Die Technologie von ZeroPhase wird bereits in großem Umfang eingesetzt und kommt täglich in der Ukraine zum Einsatz, wo sie Tausende unbemannter Missionen unterstützt. Die umfangreiche Nutzung im Feld unter realen Kampfbedingungen hat die Fähigkeit des Unternehmens bestätigt, auch bei elektronischen Angriffen und unter erschwerten Netzwerkbedingungen eine leistungsstarke Kommunikation aufrechtzuerhalten. Experten schätzen, dass die heutigen Systeme zur elektronischen Kriegsführung ungeschützte Drohnenkommunikationen innerhalb von Sekunden lahmlegen können. Dies unterstreicht die entscheidende Bedeutung einer sicheren und anpassungsfähigen Datenübertragungstechnik.

„Die Technologie von ZeroPhase hat sich als entscheidender Faktor erwiesen. Das adaptive Protokoll des Unternehmens, das in unsere speziell entwickelten UAV-Systeme integriert und von unseren erfahrenen Teams im Feld eingesetzt wird, hat es uns ermöglicht, auch in extrem stark gestörten Umgebungen an der Front, in denen andere Drohnen nicht fliegen können, die Kommunikation aufrechtzuerhalten“, so der UAV-Operationsleiter, Ukraine.

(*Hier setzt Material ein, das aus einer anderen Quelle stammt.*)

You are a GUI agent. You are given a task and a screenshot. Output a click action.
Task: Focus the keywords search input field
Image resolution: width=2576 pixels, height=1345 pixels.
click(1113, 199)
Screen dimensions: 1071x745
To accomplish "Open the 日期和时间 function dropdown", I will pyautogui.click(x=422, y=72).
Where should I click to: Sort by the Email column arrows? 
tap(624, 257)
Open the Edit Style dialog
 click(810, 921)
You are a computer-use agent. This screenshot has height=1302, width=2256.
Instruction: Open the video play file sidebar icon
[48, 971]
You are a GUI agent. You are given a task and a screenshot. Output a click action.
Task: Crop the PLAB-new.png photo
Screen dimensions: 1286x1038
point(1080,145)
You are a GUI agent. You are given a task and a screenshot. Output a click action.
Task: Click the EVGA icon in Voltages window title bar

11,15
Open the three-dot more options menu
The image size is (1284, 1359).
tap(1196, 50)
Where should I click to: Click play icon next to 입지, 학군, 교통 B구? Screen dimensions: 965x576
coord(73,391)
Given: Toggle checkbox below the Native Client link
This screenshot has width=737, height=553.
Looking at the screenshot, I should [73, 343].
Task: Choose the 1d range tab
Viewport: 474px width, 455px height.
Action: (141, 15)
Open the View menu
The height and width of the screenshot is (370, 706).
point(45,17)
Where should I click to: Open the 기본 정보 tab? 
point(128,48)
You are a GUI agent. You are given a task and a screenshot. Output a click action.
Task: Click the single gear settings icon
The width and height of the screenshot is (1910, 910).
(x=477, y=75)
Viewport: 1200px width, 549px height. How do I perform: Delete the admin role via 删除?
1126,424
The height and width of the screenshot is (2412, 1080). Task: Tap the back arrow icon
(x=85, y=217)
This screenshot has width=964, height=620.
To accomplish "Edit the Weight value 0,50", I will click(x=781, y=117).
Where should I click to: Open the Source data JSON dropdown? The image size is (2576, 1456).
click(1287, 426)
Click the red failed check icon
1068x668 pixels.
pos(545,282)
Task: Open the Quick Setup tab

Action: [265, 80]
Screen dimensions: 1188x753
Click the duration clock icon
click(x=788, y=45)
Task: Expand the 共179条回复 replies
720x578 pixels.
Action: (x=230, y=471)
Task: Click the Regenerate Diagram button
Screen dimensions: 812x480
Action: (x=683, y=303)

Mit der neuen Finanzierung wird ZeroPhase seine Ingenieur- und Signalverarbeitungsteams erweitern, die Partnerschaften im gesamten europäischen Verteidigungs- und Luft- und Raumfahrt-Ökosystem vertiefen und sein adaptives Kommunikationsrahmenwerk auf weitere Einsatzprofile und Einsatzgebiete ausweiten.

QuantumDiamonds plant Werk für Chip-Inspektionsanlage in München

QuantumDiamonds – 2022 von Kevin Berghoff und Dr. Fleming Bruckmaier als Ausgründung aus der Technischen Universität München gestartet –, plant eine Investition von 152 Mio. Euro für eine hochmoderne, auf Quanten basierende Chip-Inspektionsanlage in München.

QuantumDiamonds entwickelt Quantensensor-Technologien und -Tools für die Fehleranalyse und Messtechnik einer neuen Generation von Halbleiterchips ein. Ziel ist es, herkömmliche Halbleitertestmethoden zu unterbrechen und die Fehlerlokalisierung tief in 3D-Halbleiterarchitekturen zu beschleunigen.

Durch die Nutzung von Stickstoff-Leerstands-Zentren in Diamanten kartieren die Systeme von QuantumDiamonds zerstörungsfrei elektrischen Strom mit Mikrometer-Pezipresion in Sekundenschnelle, auch in hochkomplexen Chippaketen. Diese Fähigkeit ist von zentraler Bedeutung für fortschrittliche 2.5D- und 3D-Architekturen, die KI, mobile und Automobilelektronik untermauern, wie das Unternehmen in einer Erklärung darstellt.

Das Unternehmen hat vor Kurzem eine zerstörungsfreie Fehleranalyse auf Apple A12-Chips veröffentlicht, die von TSMC hergestellt wurden. QuantumDiamonds verwendet Quantum Diamond Microscopy, um vergrabene Defekte in kommerziellen Paket-on-Package-Geräten zu lokalisieren.

Jetzt präsentiert QuantumDiamonds seinen Plan, 152 Millionen Euro zu investieren, um die weltweit erste Produktionsstätte für fortschrittliche Chip-Testsysteme zu bauen. Nach gründlicher Prüfung möglicher Standorte in den USA entschied sich das Unternehmen bewusst für Deutschland. Der Standort in München wird als "First-of-a-Kind-Fabrik" unter dem European Chips Act betrachtet.

„Diese Investition markiert unseren Übergang von der Forschung zur globalen Produktion. Wir bauen die Werkzeuge auf, die die Chipindustrie benötigt, um zu prüfen, was bisher unsichtbar war – und zwar in Deutschland, mit europäischem IP und Talent“, so Co-Founder Berghoff gegenüber EU-Startups. „Die frühzeitige Unterstützung, die wir von Programmen wie dem EIC Accelerator und dem SPRIN-D erhalten haben, legte den Grundstein für dieses Scale-up. Mit der erwarteten Finanzierung des Chips Act werden wir von Piloteinsätzen zur Serienproduktion übergehen und dazu beitragen, die Rolle Europas in der Zukunft der Halbleiterindustrie zu sichern."